### Work instructions
1 > In the passage on Centene and cost-sharing reduction payments, in what range have the company's operating margins been running?
2 > Write the next part of the passage on Centene and cost-sharing reduction payments, starting after its last sentence.

### Passage for review
Leerink Partners equity analyst Ana Gupte said in an interview that the company is making a"big bet" that critical cost-sharing reduction payments, which are made to insurers to help offset the cost of providing health insurance to high-risk or low-income patients, will continue to be dispersed to insurers.

Cost-sharing reductions have been the center of debate in Washington as President Donald Trump has opted to decide whether to make the payments month-to-month. In addition to the uncertainty of whether the White House will issue the payments, Capitol Hill has fractured over the payments, with state attorneys general filing lawsuits to protect the payments. State governors have also begun pushing Congress to completely fund them.

Yet amid the uncertainty, Centene has maintained profitability in the markets where it participates.

"It is a big bet, and it's a meaningful percentage of their earnings" she said, referring to the company's exchange health plans. "They seem to have been decently profitable at least in 2017 — they've been running in the mid-single digits in operating margins."

### Supplied information
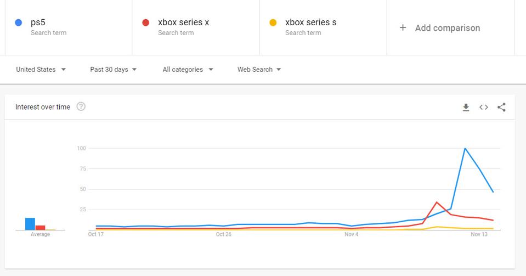Expand the Past 30 days time range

### Answers by item number
1 > The mid-single digits.

2 >
In a research report released Aug. 29, Moody's wrote that the credit impact from adverse ACA developments on its rated health insurance companies has been "muted" as it reflects in part the "small size of the individual market relative to the overall size and diversity of the universe of its rated issuers."

But Centene, the agency wrote, has leveraged its expertise in Medicaid to run an efficient ACA business. The company has been "profitable on the exchanges, starting small and learning while it grew," Moody's wrote.

In Nevada, Insurance Commissioner Barbara Richardson secured Centene to offer plans in 19 counties after Anthem withdrew from all but three in June. Had Centene not stepped in, 14 counties in the Silver State would have had no insurer offering plans on the state's exchange for 2018.

While Richardson declined to reveal negotiations between the state and the company, she said in an interview that her office did arrange for Centene to tap into Hometown Health Plan Inc.'s provider network. Originally, Centene had only entered the state's Medicaid market and was licensed to operate in the state.

"They attribute [the lower margins] to their Medicaid network, which is lower-cost, and they've been good at the risk-adjustment process. They seem to be doing well, although Molina Healthcare Inc. has had issues," Gupte said.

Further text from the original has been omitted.